Thirty years ago the British colony of the Gold Coast possessed no railways, nor was there any export of cocoa. To-day she exports annually over a million pounds’ worth of cocoa-beans, requiring in the season over 100,000 carriers to convey the cocoa harvests to the railways. True statesmanship must always aim at releasing labour from the unproductive task of transport, in order that it may till the soil, but it is doubtful whether the African carrier will ever completely disappear.

Their long procession is never without interest; every man has some distinguishing mark upon which the white traveller may meditate as he trudges along, now in front, now in the centre, now again in the rear of a caravan. What a medley yonder man carries upon his head!
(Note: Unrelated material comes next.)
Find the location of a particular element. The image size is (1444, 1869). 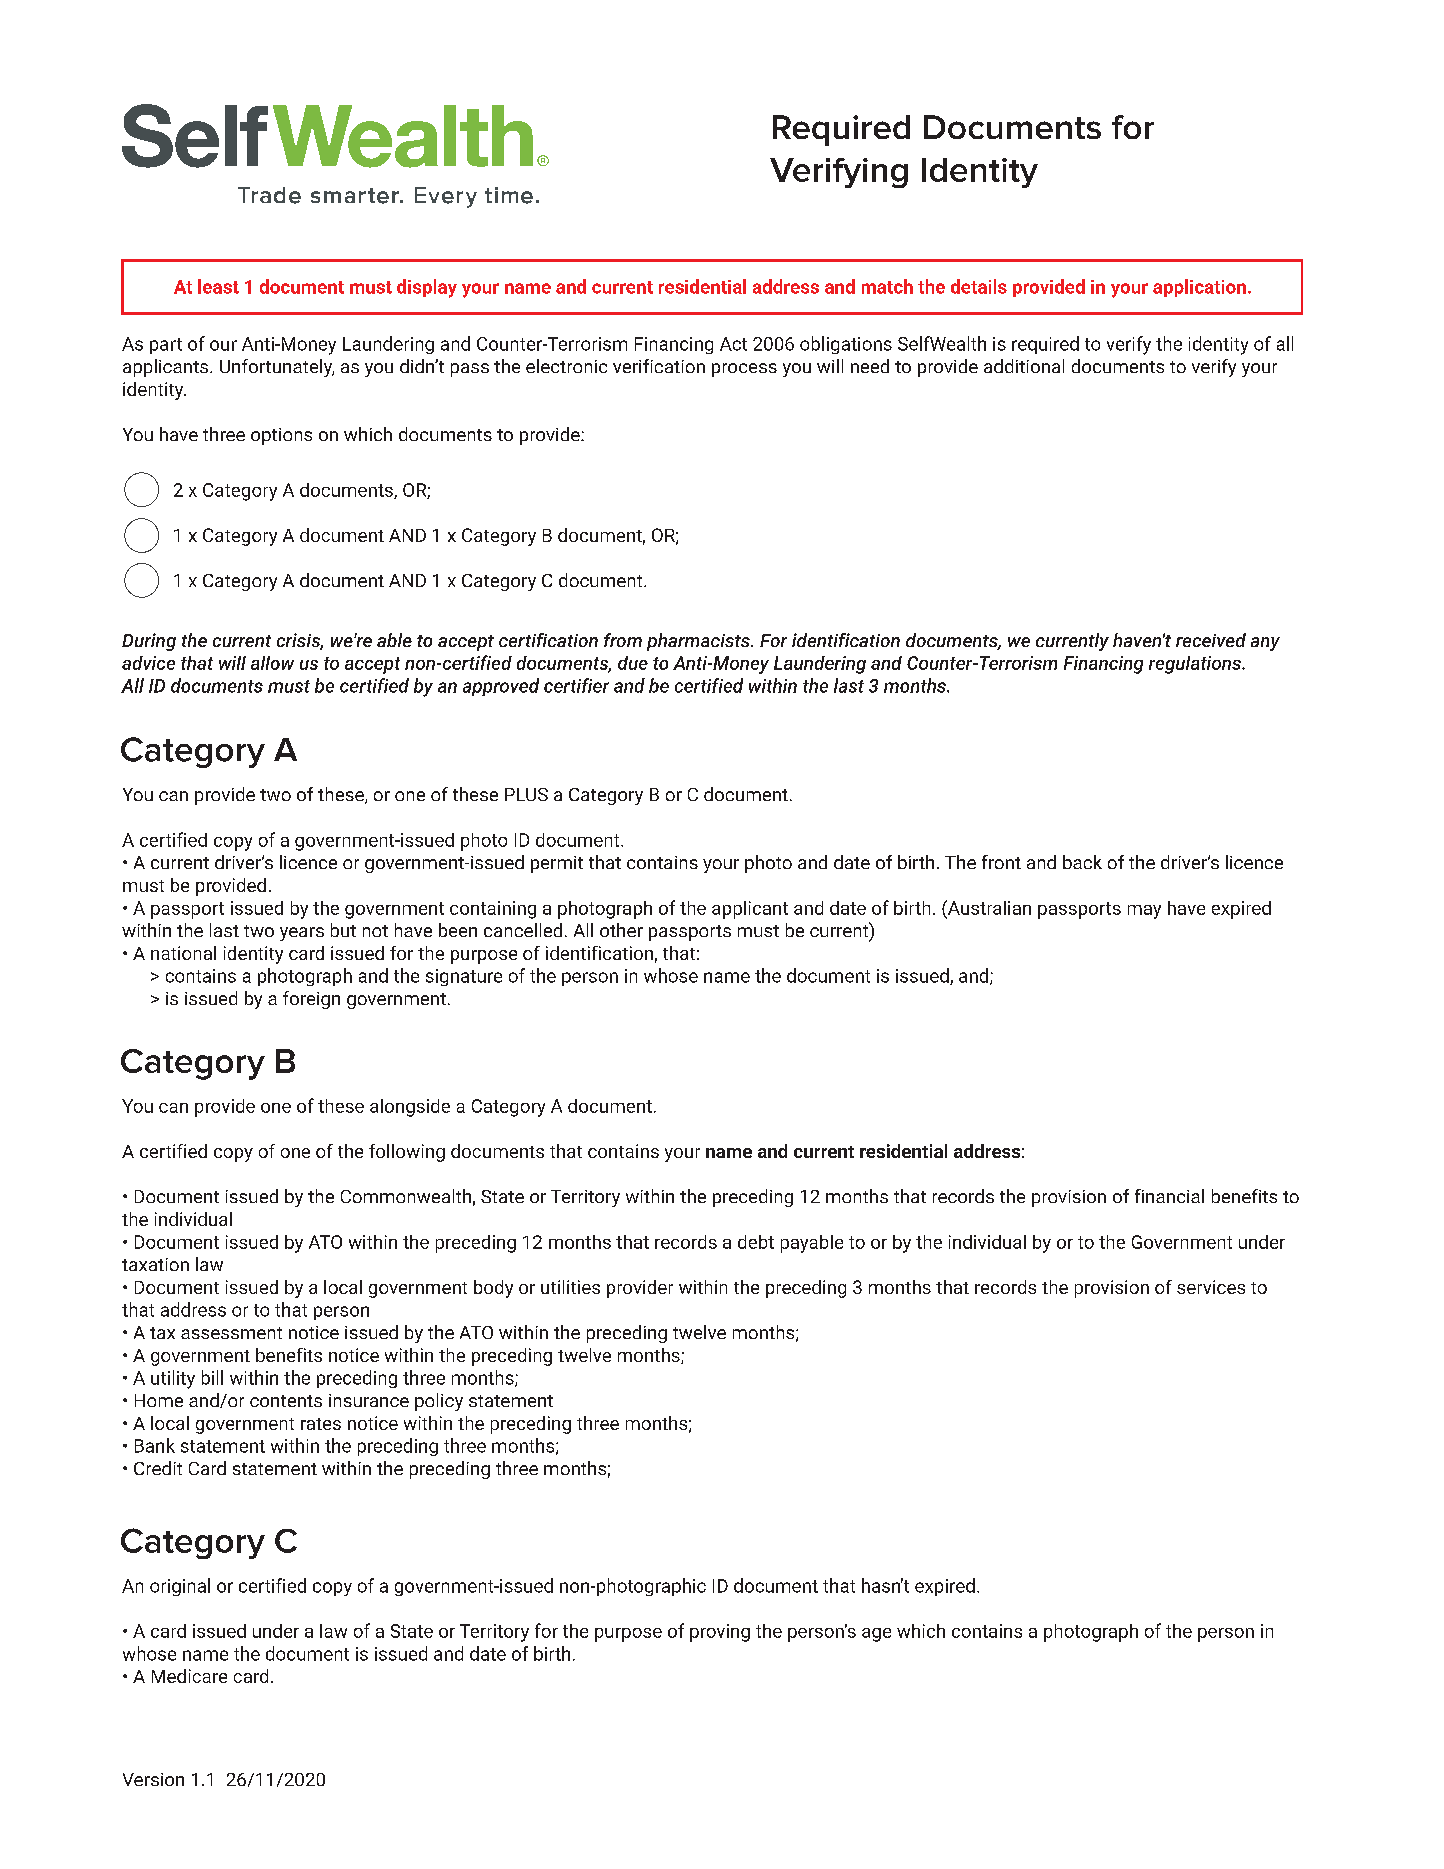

There is the traveller’s “chop” box or his bundle of bedding, to which perhaps is lashed by means of a piece of forest vine, the sundry goods and chattels of that simple-hearted carrier—an old salmon tin filled with odd little packages of salt, chili peppers, bits of string, possibly a piece of soap, an old knife and the end of a native candle. There is also the “Sunday best,” whose owner, while looking happy enough in that strip of loin cloth held in place by a cheap European strap, yet strides the firmer and prouder because of that old cotton shirt and the patched white trousers so carefully protected by a bundle of forest leaves. Provisions, too, are there, carefully pounded, cooked and flavoured by the good wife at home. Those unsavoury manioca puddings for “her man” are generously accompanied by her catches of fish, smoked and set aside that he might each day have an appetizing morsel for his meal.

A LIGHTHEARTED CARRIER.

THE CANOE SINGER.

Other carriers are distinguished by the wounds and bruises of their calling—one limps along with a sore foot, but on he goes until the journey’s end; others there are with sore skin or nasty wounds, caused by forest thorns or rough stones, others whose chafed shoulders of yesterday now gape and become a resting-place for the torment of flies; yet, with it all, the impatient traveller too frequently falls to scolding and even cursing them for their “laziness”!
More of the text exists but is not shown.